Taste: More of the boiled sweets and some barely sugar. Some oak and a little bit of spice. The sour notes are more prominent with a waxy, polish finish.

Aberlour 1993, 25y/o, 54.1% 

Nose: Pears and apples, sugar and honey. Strangely there is some carbon paper, nail polish remover and some spice.

Taste: Sultana, prunes more pears and apples with a sugary pastry crust that’s been lightly dusted with spice and cinnamon.  A few drops of water turned this into a fruit bomb before leaving a waxy oak covering in the mouth.

Miltonduff 1999, 20y/o, 50.7%

Nose: Vanilla, creamy seaside toffee or even fudge. Sherbet lemons, candy necklaces and butterscotch topped with pencil shavings and furniture polish.

Taste: Toffee apple at the funfair. Darker flavours like coffee and chocolate with a nutty finish similar to a dark roast espresso with a touch of oak. 

Glentauchers 1997, 21y/o, 54.5%

Nose: Wax, polished oak and apples to start.
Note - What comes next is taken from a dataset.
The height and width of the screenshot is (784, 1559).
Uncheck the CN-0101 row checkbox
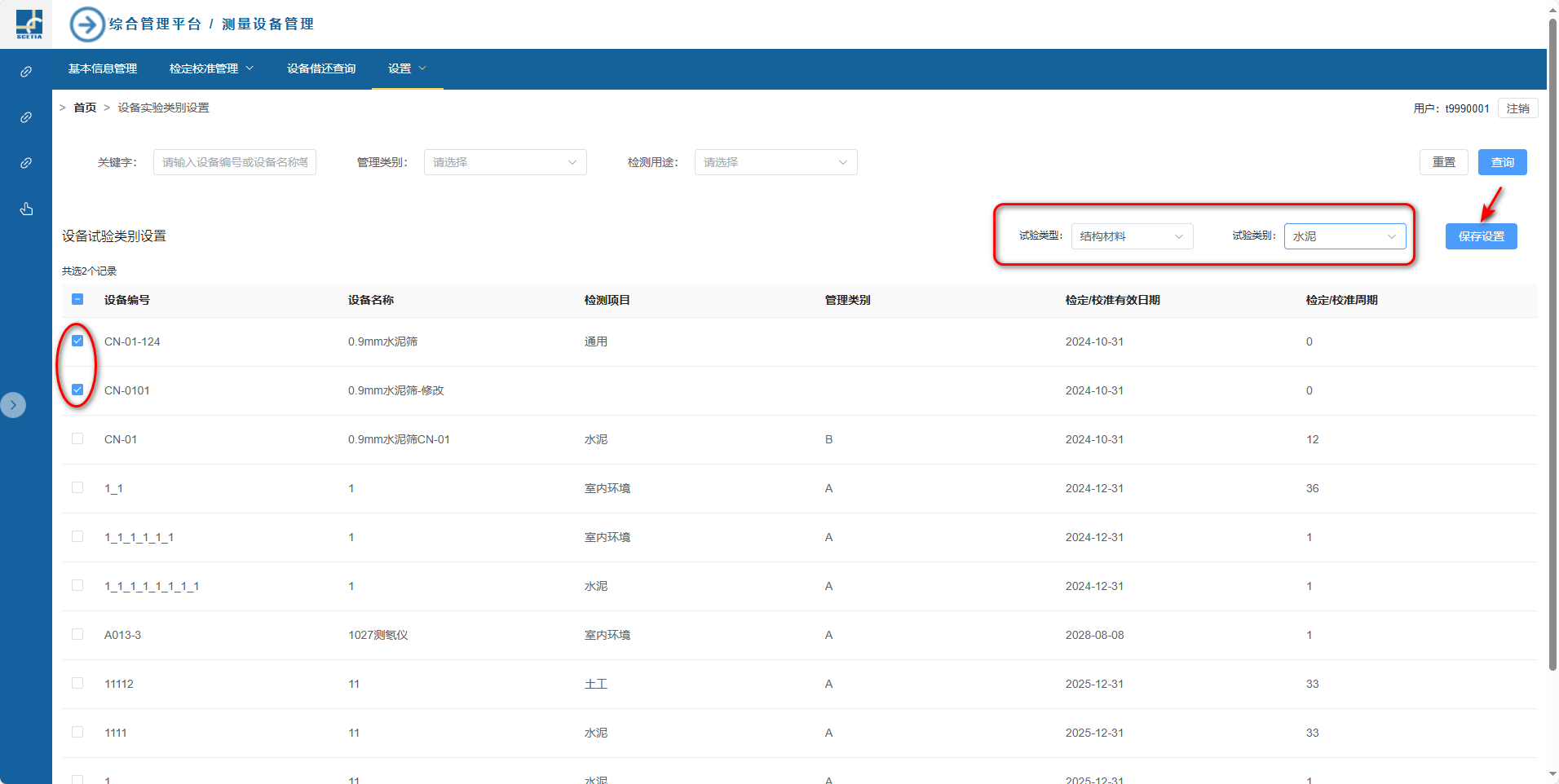77,390
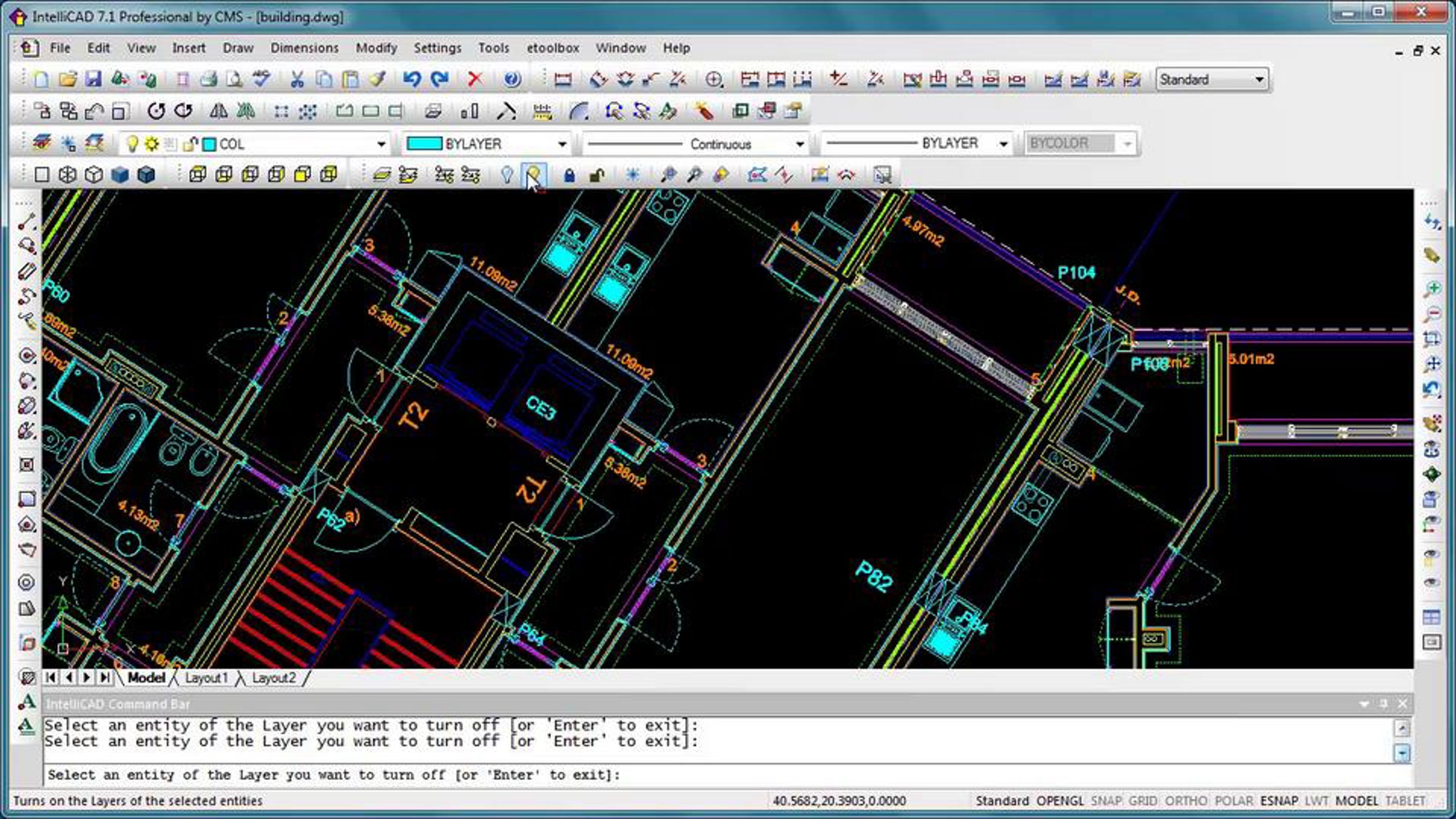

Lemon, peaches and more apples to follow. Shortboard or buttered biscuit or as someone on the night suggested, cold buttered toast.

Taste: This has a buttery velvet feel with a buttery mash notes. Apples come through strong building up to apple pie with a sugary cinnamon spiced crust. 

Aird Mhor 2009, 9y/o, 58.5%

Nose: Aromas of bonfire and cooked apples. Lots of wood smoke on the beach with a waft the sea breeze.

Taste: Lots of peat smoke up front. Apples and dark chocolate with leaves and damp wood, like walking through a forest on a damp autumn day. The minerality or salty notes are here too but is balanced with sweet fruit.

Ledaig 2005, 13y/o, 57.4%

Nose: Medicinal peat, damp grass, followed by mango, lemon and sherbet. Hints of mint with plenty of wood smoke and spent fireworks, like Guy Fawkes night in a glass.

Taste: Rich and smoky, chocolate lemon sweets and even more sweets from an old-fashioned sweetshop like cherry lips, palma violets and sherbet. Finishing with smoky mango and TCP or medicinal notes.The next club virtual tasting is one that many members have been waiting for quite some time…yes, it’s the Sherry Armageddon. See you all on Wednesday 14th October.